Page 94 importante plus une représentation est activée, et plus une représentation est activée plus elle vient rapidement à l’esprit. Cela nous rappelle l’association des idées appliquée en psychanalyse. Nous citons comme exemple, la méthode des associations libres et la méthode d’amorçage séquentiel.

6.2.1. La méthode des associations libres

Appelée également méthode d’évocation libre ou d’induction qui consiste à dire ce que l’on pense en évoquant un mot. Cette méthode permet de répertorier les stéréotypes qu’un groupe entretient vis-à-vis d’un autre groupe on demande à un échantillon de personnes de « dire tout ce qui leur vient à l’esprit à l’évocation d’un groupe social donné » ce qui permet d’accéder au contenu d’une représentation sociale (De Rosa, 1988 ; Vergès, 1992 ; Abric, 1994). Le contenu de la représentation d’un groupe (ou du stéréotype) sera repéré par les mots cités par chaque individu pour qualifier les membres d’un groupe social donné. On obtient un contenu bien précis de stéréotypes, ce contenu varie en fonction de l’ordre d’apparition du trait et en fonction de sa fréquence (sa répétition dans les évocations des sujets). Plus un terme apparait rapidement plus il est central et mieux il est représentatif du groupe. Cette méthode a l’avantage de ne pas trop déranger les sujets avec une longue liste de questions, de leur donner plus de liberté dans l’exercice d’évocation et de permettre d’accéder facilement et rapidement à un contenu plus riche et plus consistant associé à la catégorie sociale. Le logiciel adapté à l’approche des représentations permet aussi d’avoir des résultats pertinents dont le traitement manuel s’avère fastidieux et extrêmement longs et compliqués.

6.3. Adaptation des mesures explicites et implicites des stéréotypes à

la technique de notre recherche

Les mesures explicites des stéréotypes ont deux limites, la première est l’interférence de la présence de l’enquêteur sur les réponses produites (par échelle), donc les réponses ne sont pas tout à fait conscientes et il y a une possibilité d’influencer les attitudes et les comportements par la situation expérimentale. La seconde, étant fondée sur un processus d’introspection, les sujets vont avoir la possibilité de cacher ou de contrôler leurs attitudes personnelles.
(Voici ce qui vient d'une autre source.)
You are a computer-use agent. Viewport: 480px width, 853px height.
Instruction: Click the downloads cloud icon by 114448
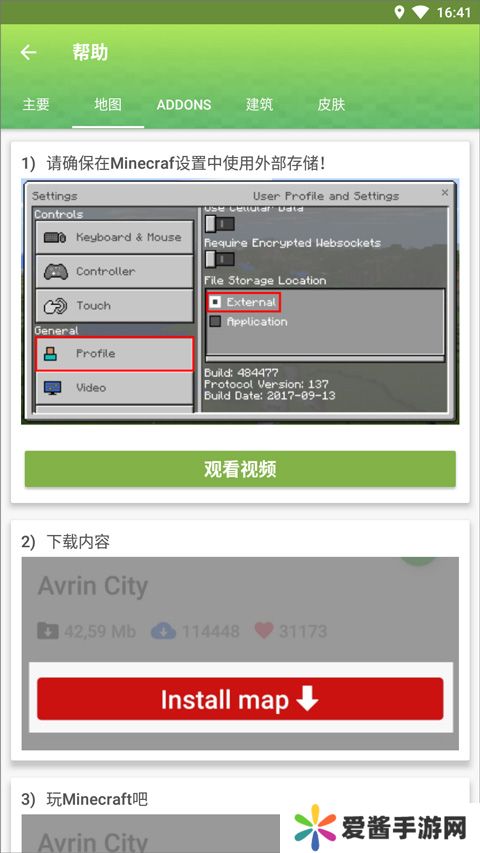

La désirabilité sociale ou les normes peuvent ainsi inhiber l’expression des stéréotypes. Les mesures implicites, quant à elles, permettent une estimation de l’activation des stéréotypes en mémoire et d’obtenir des résultats subtils mais leur utilisation est très limitée parce que le chercheur doit avoir et savoir utiliser ses techniques et matériels de recueil et d’analyse des données.
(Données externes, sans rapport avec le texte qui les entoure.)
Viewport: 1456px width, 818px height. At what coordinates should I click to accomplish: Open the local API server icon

Page 95 Dans notre recherche nous avons pris en considération une mesure à la fois implicite et explicite, individuelle et collective des stéréotypes correspondant à toutes les méthodes que nous avons citées. En effet, une association libre (Vergès 1992) sous le mot inducteur « Musulman » puis « Musulman Tunisien », d’abord en son propre nom puis au nom du « Musulman d’Orient » permet de rendre compte des attributs partagés entre le groupe d’appartenance et le groupe de référence (Katz, Braly, 1933) et ceux qui caractérisent particulièrement le groupe d’appartenance (Brigham, 1971) et spécifiquement les sous- groupes d’appartenance (McCauley et Stitt, 1978). De même évoquer librement les cinq premiers mots qui viennent à l’esprit et les cinq caractéristiques les plus typiques que les Musulmans d’Orient attribuent aux Musulmans Tunisiens permet d’accéder facilement et rapidement aux stéréotypes du groupe d’appartenance (De Rosa, 1988 ; Vergès, 1992 ; Abric, 1994). L’évocation libre des mots sous l’inducteur « Islam » au nom du musulman d’Orient permet aussi de mobiliser les préjugés et les stéréotypes que portent les sujets sur le groupe de référence.